_What you are asked to do_. A single number is the answer: how many lines of the entries contain the word "legend"?

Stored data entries
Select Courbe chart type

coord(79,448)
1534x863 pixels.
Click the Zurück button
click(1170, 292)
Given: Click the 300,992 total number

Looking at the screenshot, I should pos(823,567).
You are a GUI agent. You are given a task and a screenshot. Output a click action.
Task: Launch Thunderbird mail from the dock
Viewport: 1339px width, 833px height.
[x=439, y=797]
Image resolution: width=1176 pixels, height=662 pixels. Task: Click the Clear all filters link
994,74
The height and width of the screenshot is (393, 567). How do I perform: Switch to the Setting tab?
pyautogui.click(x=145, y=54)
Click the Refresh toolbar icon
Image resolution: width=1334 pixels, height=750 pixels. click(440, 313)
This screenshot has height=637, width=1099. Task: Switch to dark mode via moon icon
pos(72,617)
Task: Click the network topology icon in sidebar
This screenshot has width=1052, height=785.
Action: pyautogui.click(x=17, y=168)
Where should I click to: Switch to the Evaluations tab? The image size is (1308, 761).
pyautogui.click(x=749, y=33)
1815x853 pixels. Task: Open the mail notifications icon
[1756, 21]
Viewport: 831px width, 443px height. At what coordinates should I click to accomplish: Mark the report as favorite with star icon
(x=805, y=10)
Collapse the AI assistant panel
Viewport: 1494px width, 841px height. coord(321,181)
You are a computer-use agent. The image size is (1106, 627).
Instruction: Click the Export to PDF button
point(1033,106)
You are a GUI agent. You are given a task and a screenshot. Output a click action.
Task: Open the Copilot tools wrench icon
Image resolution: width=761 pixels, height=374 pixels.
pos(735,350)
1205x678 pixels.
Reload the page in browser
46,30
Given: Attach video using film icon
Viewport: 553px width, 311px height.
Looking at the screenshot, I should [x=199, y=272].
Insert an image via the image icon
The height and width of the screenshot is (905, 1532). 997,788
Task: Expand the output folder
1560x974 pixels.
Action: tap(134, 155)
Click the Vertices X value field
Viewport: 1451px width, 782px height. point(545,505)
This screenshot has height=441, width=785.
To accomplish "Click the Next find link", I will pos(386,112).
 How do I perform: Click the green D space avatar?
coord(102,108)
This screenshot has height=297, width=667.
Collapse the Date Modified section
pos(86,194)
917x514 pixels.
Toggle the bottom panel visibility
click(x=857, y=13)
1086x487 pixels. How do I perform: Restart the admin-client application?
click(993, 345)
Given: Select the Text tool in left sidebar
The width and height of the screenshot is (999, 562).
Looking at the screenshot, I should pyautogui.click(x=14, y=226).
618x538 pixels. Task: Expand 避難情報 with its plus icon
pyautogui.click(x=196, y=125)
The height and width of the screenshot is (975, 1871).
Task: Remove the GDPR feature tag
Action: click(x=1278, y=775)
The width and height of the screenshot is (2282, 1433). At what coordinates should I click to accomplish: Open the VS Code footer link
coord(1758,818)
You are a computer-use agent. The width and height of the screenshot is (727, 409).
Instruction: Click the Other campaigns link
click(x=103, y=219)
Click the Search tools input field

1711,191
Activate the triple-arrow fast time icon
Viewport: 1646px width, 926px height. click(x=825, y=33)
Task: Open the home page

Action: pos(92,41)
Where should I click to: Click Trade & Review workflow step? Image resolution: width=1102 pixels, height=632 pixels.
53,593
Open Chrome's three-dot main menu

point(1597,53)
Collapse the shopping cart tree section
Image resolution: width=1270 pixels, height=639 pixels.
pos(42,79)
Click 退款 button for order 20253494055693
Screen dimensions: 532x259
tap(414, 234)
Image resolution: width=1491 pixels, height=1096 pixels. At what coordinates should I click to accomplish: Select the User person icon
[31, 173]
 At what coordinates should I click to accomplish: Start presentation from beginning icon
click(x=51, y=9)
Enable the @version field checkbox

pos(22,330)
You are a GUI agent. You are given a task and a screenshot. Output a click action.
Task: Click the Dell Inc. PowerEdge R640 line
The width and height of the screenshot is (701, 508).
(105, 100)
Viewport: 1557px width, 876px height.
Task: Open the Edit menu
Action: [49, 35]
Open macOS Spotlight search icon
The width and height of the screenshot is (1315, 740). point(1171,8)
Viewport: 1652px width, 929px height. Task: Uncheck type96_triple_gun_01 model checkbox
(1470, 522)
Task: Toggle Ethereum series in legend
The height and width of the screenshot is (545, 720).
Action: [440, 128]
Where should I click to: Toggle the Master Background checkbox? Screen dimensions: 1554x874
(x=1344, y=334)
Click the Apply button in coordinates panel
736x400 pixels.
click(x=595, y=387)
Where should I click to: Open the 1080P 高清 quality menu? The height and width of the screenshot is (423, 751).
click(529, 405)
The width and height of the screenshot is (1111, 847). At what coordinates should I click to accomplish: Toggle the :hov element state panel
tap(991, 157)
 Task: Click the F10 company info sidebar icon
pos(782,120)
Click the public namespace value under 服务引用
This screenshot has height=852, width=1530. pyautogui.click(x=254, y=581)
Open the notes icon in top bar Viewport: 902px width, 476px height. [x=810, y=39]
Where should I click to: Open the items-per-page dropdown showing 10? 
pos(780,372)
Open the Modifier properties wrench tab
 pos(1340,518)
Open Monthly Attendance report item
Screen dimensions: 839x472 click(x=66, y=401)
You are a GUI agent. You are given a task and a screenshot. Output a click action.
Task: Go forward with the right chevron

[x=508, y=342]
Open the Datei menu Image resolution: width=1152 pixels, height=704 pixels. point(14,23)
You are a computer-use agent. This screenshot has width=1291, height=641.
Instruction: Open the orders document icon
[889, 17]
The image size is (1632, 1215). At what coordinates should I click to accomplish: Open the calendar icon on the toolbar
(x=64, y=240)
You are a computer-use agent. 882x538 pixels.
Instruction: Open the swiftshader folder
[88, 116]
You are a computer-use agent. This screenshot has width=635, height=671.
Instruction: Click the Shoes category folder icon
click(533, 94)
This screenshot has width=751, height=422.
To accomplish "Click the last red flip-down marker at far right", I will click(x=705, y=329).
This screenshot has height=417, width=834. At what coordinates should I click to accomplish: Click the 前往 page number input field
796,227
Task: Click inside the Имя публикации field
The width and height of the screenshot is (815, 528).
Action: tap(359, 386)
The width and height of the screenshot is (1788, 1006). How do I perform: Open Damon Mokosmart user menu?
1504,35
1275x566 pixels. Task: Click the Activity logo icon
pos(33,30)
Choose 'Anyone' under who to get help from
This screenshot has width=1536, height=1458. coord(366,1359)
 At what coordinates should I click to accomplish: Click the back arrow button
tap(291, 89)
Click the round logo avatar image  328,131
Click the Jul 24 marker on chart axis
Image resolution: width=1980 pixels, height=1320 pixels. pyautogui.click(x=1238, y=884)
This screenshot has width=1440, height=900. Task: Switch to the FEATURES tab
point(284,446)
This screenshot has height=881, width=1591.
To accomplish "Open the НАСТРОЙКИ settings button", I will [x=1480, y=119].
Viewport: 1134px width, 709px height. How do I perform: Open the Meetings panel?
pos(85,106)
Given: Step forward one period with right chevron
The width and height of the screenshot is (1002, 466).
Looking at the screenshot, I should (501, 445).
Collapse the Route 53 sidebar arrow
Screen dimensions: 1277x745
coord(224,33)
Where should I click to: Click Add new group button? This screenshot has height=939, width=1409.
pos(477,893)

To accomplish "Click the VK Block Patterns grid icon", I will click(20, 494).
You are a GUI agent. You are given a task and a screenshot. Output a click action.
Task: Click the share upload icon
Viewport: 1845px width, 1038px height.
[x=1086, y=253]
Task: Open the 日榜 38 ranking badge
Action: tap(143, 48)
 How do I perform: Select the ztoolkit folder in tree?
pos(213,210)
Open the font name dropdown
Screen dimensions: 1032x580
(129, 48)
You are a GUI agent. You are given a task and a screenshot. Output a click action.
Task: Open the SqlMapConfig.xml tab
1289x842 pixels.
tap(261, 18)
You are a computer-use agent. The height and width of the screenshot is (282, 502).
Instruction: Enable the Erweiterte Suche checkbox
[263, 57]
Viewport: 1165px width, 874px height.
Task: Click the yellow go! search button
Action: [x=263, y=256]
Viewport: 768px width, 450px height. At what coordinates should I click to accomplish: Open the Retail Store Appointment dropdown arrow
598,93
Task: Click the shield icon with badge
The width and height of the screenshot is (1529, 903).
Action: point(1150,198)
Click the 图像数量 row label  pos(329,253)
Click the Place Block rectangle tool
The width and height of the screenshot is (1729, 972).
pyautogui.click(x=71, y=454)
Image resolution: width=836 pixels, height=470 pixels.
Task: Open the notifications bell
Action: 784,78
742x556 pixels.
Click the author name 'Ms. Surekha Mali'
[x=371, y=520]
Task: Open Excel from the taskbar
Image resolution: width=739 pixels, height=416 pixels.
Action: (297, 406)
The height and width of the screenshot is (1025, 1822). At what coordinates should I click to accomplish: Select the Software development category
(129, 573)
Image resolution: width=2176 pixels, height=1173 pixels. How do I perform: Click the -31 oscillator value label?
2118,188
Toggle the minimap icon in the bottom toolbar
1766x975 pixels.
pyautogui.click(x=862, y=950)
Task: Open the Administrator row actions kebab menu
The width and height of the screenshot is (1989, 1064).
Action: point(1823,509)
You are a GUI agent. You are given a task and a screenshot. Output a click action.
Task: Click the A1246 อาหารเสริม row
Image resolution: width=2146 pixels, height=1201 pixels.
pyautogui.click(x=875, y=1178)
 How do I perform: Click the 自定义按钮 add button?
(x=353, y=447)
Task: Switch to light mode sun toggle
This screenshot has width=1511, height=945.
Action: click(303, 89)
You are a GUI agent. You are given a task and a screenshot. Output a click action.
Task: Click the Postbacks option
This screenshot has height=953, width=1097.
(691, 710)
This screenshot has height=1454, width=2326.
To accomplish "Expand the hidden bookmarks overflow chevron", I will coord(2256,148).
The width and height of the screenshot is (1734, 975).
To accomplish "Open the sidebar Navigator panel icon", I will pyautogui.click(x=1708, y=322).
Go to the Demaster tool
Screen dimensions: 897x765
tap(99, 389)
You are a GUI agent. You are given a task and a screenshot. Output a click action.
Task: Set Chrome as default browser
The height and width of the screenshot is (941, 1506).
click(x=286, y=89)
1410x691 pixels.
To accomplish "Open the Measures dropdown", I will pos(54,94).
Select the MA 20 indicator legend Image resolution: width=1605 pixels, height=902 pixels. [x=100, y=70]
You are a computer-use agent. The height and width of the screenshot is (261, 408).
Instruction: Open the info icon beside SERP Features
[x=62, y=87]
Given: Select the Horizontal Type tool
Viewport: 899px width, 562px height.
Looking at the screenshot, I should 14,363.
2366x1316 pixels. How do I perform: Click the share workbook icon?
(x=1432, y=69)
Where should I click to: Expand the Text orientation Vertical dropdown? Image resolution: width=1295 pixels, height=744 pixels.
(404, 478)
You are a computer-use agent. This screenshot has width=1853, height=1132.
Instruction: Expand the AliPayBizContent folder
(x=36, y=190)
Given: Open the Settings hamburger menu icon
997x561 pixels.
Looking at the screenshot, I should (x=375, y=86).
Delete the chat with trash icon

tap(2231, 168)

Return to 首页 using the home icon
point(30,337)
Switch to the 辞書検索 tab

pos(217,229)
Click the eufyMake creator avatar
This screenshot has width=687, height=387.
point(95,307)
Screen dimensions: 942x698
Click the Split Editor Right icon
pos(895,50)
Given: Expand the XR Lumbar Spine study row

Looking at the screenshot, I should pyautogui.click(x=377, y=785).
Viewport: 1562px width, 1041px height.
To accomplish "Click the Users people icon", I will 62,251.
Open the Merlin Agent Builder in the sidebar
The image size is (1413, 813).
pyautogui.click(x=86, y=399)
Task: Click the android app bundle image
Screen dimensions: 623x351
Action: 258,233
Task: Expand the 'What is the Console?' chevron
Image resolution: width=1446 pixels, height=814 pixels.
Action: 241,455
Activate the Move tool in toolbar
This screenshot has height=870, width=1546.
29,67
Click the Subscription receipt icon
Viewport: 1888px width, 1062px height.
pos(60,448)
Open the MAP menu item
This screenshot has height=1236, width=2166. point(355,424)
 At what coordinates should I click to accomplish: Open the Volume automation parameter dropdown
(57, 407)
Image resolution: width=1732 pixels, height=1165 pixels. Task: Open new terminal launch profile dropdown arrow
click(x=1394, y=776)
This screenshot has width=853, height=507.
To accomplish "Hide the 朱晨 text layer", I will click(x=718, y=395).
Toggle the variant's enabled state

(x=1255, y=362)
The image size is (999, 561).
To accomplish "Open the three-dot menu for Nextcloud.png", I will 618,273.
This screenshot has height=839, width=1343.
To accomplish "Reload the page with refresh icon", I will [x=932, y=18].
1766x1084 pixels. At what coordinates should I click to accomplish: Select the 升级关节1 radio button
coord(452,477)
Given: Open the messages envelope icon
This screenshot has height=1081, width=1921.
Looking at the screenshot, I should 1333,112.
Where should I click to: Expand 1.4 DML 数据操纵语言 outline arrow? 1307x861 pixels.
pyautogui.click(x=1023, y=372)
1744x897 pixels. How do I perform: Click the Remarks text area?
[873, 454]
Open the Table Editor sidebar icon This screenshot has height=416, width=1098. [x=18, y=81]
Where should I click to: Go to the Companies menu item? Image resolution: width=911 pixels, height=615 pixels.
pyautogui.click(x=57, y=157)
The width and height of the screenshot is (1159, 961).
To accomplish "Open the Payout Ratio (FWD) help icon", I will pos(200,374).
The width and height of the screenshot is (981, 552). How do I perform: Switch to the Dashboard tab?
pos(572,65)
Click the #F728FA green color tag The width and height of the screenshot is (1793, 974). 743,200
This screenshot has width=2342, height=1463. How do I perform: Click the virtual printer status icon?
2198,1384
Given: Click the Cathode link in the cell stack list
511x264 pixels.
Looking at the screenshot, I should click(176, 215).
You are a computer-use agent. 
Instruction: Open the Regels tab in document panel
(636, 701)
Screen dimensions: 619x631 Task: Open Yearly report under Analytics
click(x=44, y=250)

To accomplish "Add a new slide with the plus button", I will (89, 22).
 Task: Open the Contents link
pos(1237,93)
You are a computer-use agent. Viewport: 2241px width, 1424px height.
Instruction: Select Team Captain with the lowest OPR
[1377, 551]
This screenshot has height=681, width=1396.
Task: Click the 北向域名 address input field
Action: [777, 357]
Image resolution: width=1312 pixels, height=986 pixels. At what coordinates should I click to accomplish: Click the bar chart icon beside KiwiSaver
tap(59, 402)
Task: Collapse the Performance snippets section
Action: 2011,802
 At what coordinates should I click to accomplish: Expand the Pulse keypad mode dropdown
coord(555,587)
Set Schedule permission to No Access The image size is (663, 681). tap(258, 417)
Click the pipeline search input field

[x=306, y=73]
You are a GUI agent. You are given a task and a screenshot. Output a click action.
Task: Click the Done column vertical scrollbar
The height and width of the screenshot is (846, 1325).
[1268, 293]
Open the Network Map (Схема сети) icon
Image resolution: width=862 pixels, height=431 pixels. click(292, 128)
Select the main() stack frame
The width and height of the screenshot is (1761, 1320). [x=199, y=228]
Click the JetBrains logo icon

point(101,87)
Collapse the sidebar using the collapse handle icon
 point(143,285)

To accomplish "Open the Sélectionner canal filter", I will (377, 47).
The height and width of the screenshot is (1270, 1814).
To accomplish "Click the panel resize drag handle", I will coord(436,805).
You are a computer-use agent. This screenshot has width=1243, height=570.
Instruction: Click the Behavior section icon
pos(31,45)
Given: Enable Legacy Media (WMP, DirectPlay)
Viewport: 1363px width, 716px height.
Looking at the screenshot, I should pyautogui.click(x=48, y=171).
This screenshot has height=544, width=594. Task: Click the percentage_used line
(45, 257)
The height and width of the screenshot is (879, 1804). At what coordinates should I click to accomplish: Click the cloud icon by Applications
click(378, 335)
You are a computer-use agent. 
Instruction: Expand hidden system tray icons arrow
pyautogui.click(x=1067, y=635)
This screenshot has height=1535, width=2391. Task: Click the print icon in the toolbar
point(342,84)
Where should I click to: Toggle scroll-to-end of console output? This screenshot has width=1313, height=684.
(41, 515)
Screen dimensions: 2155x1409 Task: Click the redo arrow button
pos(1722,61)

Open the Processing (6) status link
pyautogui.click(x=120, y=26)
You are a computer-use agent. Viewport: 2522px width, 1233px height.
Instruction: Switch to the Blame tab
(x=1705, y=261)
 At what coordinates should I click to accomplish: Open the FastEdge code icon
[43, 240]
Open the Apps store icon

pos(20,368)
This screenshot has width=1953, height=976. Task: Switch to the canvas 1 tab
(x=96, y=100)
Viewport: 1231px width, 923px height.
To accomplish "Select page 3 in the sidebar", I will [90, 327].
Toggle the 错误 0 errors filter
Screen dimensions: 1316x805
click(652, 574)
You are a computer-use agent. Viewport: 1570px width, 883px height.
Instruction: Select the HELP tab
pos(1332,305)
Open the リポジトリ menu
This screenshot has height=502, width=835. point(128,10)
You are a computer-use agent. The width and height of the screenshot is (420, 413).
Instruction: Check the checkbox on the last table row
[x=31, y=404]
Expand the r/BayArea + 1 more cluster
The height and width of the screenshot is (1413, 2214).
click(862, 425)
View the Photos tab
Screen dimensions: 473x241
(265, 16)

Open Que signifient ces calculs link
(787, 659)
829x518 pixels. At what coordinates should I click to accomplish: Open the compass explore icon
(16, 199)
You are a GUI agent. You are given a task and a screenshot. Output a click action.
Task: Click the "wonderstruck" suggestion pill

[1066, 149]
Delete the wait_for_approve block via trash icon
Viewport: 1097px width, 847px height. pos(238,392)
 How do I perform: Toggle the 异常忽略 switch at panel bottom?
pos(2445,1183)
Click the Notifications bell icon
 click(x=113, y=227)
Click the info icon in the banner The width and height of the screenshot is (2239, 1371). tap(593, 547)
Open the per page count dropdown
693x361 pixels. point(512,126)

_Task response_. 2